§ **What you need to do**
Word for word, retype the tail of the data below, starting with the line that has "The width and height of the screenshot is (800, 439)." and including the last line.

[Stored data]

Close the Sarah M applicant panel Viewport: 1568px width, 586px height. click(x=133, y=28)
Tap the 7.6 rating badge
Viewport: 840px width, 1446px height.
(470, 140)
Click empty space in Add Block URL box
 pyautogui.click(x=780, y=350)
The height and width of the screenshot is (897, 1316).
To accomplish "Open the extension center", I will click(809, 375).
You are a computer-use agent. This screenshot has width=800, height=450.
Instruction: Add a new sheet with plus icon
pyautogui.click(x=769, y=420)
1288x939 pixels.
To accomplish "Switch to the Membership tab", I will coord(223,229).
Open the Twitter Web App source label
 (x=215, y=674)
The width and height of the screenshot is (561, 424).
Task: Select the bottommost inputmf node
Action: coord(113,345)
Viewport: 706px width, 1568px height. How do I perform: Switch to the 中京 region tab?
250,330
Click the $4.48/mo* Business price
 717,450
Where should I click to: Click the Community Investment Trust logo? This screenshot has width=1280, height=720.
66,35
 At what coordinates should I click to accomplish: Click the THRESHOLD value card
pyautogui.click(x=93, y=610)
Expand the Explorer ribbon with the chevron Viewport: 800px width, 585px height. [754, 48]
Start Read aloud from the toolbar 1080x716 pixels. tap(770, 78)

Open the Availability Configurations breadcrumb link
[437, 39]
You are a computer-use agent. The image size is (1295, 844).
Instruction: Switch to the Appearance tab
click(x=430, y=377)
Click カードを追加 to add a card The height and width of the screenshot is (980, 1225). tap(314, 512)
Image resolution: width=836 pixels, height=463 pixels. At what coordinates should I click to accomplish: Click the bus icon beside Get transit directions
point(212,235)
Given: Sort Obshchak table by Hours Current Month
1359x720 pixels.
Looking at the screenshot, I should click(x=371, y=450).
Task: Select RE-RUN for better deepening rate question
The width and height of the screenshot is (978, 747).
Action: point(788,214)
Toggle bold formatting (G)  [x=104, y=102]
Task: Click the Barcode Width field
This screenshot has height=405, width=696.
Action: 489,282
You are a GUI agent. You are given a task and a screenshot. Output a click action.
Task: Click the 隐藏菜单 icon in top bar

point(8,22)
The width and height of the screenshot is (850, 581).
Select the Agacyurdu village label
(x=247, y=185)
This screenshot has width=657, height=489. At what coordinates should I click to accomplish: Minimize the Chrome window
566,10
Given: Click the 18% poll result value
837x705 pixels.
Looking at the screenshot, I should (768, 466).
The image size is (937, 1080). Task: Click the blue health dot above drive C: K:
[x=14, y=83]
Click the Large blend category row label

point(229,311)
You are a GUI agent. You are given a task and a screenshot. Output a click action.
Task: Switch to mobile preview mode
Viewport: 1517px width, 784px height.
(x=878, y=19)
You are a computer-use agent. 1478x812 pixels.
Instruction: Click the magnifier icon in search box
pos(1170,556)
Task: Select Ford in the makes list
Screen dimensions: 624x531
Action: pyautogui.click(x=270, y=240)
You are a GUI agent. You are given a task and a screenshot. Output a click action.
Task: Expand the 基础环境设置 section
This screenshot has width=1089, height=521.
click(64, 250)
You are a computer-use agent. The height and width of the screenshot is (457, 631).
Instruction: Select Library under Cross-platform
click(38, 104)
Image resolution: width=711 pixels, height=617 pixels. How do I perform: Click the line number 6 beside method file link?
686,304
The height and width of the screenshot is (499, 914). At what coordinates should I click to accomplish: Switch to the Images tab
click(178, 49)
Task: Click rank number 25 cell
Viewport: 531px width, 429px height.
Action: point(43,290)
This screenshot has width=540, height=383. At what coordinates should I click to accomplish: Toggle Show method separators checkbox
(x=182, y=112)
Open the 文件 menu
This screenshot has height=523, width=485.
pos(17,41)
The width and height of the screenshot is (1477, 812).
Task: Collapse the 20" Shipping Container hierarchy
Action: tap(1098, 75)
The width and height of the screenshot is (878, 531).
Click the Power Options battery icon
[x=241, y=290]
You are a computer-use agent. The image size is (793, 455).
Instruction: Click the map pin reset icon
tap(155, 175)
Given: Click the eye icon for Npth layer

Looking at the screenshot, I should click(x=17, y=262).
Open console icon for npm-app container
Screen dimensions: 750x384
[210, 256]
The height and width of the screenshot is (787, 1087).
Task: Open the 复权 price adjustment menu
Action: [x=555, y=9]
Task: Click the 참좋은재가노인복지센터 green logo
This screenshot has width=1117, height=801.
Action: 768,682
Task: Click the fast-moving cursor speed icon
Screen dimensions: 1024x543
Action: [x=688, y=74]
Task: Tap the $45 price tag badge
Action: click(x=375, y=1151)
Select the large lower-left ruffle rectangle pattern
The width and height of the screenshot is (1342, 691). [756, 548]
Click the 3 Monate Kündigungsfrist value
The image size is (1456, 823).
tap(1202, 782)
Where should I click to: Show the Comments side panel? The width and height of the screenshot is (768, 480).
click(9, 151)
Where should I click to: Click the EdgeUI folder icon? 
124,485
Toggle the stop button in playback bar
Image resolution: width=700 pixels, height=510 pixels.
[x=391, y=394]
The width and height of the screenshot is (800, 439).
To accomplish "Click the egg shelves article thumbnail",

§ **Response box**
The width and height of the screenshot is (800, 439).
To accomplish "Click the egg shelves article thumbnail",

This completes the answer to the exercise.